My day-time job as VP Engineering for Mobile at Mozilla is to manage an engineering organization of some 130 engineers. Most of my time is spent working with people and helping them to be effective at building software. That means a lot of meetings, a lot of planning, and a lot of HR-type busy work.
As much as I miss putting my PhD in Computer Science to use these days, having such a large engineering organization behind me has its perks. The amount of stuff “I” can get done by finding so many engineers the right things to work on and removing any roadblocks they face is really amazing, and it makes up for the lost hacking time.
Still, to avoid feeling like a useless paper pusher, I usually have a hacking project going on on the side. I can’t really justify spending time hacking at work. There are simply too many meetings to attend, emails to reply to, and problems to solve. However, whenever I sit on a plane without WiFi, I can’t really effectively do my VP job since that job is all about communication. Time on the plane is hacking time, and as it happens, I travel a lot–I obtained Global Services status with United 2 years in a row, almost exclusively flying Economy (that must be some sort of World Record).
Whats a layer anyway?
In Gecko, our rendering engine, we try to detect when frames (a “div” is a frame, for example) are animated, and if so, we put those frames into their own layer. Each layer can be rendered to an independent texture, forming a tree of layers representing the visible part of the document, and we use a compositor to draw those layers into the frame buffer (frame buffer is the technical term used by OpenGL, “window” is what this means on most systems in practice).
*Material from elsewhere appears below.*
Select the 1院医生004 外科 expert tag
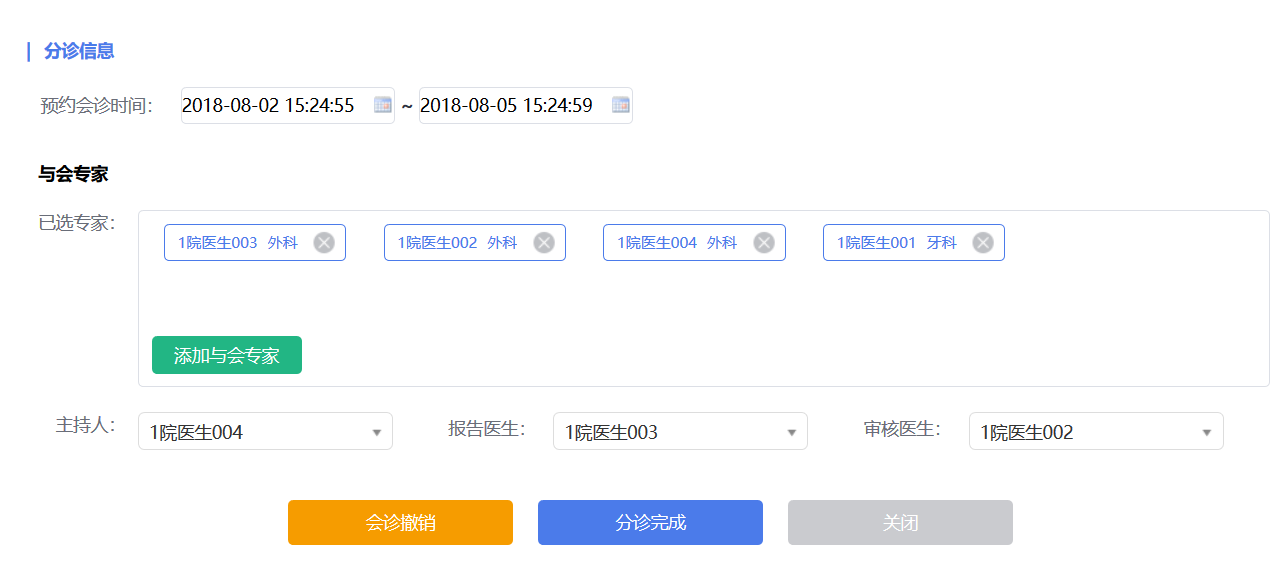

Gecko has a couple different kinds of layers. Color layers consist of a single color. The body element of a document is usually white, and we use a color layer to draw that opaque, white rectangle. Image layers can hold one single image and are a special case of content layers (internally called Thebes, for historical reasons). Content layers is where we render arbitrary content into (text, etc).
When rendering the visible part of a document we already try to skip invisible frames, but when frames are animated (are moving around), we often end up having a layer tree where multiple layers are painted on top of each other, partially hiding each other. The compositor draws these layers in Z order, so the result is correct, but we sometimes composite pixels that are guaranteed to be occluded by layers that are pasted right on top of them. On desktop this is wasteful from a power consumption perspective, but in practice usually not a big deal. On mobile, on the other hand, this can actually cause significant performance problems. Mobile systems often have unified memory (texture data and the frame buffer share memory with the CPU) with fairly low memory bandwidth. Overcompositing (drawing pixels that aren’t visible in the end) wastes precious memory bandwidth. In extreme cases this can cause the frame rate to drop below our target frame rate of 60 frames per second for animations.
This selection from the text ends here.